Adefesa de Paulo Vieira de Souza, ex-diretor da Dersa e apontado como operador do PSDB, pediu ao Supremo Tribunal Federal (STF) nesta terça-feira (5) que o inquérito no qual ele é investigado permaneça na Corte, sob relatoria do ministro Gilmar Mendes.

Para os advogados de Paulo Vieira, o caso se encaixa na decisão da Corte de restringir o foro privilegiado de deputados federais e senadores.

O STF decidiu que a prerrogativa só será mantida para crimes cometidos no exercício do mandato e em função da atividade parlamentar.

No caso de Paulo Vieira de Souza, o senador José Serra (PSDB-SB) também é investigado no inquérito e já estava no mandato à época em que os crimes teriam sido praticados. Por isso a defesa do ex-diretor da Dersa alega que o processo deve ser mantido no STF.
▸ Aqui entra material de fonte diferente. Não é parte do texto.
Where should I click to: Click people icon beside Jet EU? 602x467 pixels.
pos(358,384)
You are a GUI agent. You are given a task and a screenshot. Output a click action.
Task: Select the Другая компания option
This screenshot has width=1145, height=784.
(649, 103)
“Ademais disso, evidente que os ilícitos em apuração, em especial aqueles supostamente ocorridos no ano de 2002, apenas poderiam se concretizar com o próprio exercício do mandato do co-investigado José Serra enquanto Senador da República, eis que apenas poderia obter vultosas quantias do Grupo Odebrecht – mais de 15 milhões de reais, direcionados ou não às suas campanhas eleitorais –, valendo-se de sua atuação política enquanto parlamentar, e do próprio prestígio que o cargo lhe confere”.

O inquérito que investiga José Serra e Paulo Vieira de Souza foi aberto após as delações da Odebrecht e investiga um suposto esquema de corrupção ligado à construção do Rodoanel Mário Covas, na região metropolitana de São Paulo.

Segundo a denúncia, Paulo Vieira de Souza atuou de forma ilícita durante o governo Serra como diretor da Dersa.

Versões

A defesa de Paulo Vieira tem dito que as denúncias contra ele “se chocam contra a investigação interna” da Dersa.

Quando Paulo Vieira foi preso, a defesa de José Serra informou que não comentaria o assunto.

O PSDB de São Paulo já afirmou que não tem qualquer relação com Paulo Vieira nem com os fatos a ele imputados.